Just as the Central Statistics Office (CSO) confirmed Ireland’s 2020 grain production to be down 16% on the previous year, international grain prices have kicked on once again.
That is not to suggest that the two are cause and effect, but lower than expected global production last year, combined with higher demand, has left lower stock levels to buffer any weather-related production difficulties this year.
Area, weather and stocks have again become a concern in recent weeks as the combination of cold and dryness affect planting and crop potential.
This has led to a price spike which provides growers with forward selling opportunities.
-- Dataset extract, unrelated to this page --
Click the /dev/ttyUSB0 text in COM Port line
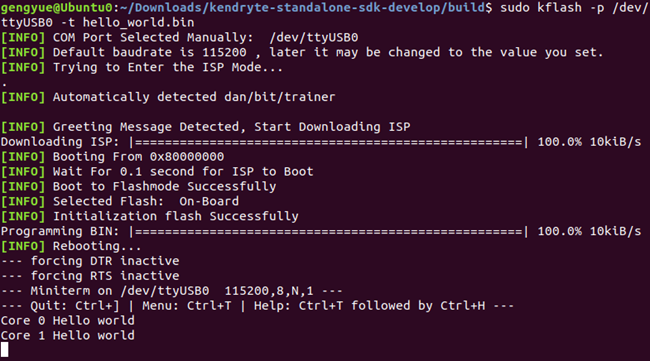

While prices could rise further, early spring weather problems frequently self-correct allowing prices to fall again.
November wheat pushed up on €215/t this week, with barley up to €205/t.
Chicago December maize has been on an upward trend since last August (€118/t) and it traded at €174/t this week.
Production in 2020 was 2.013Mt, down from 2.396Mt in 2019
This lack of ‘cheap’ maize is supporting prices but any news of increased area or yield potential could reverse this trend.
The lower Irish production in 2020 was a consequence of the lower winter crop planting, winter damage, drought issues and a very small reduction in overall area.
Production in 2020 was 2.013Mt, down from 2.396Mt in 2019. Potato production in 2020 was down 21.5% on 2019, mainly a consequence of high yields? that year.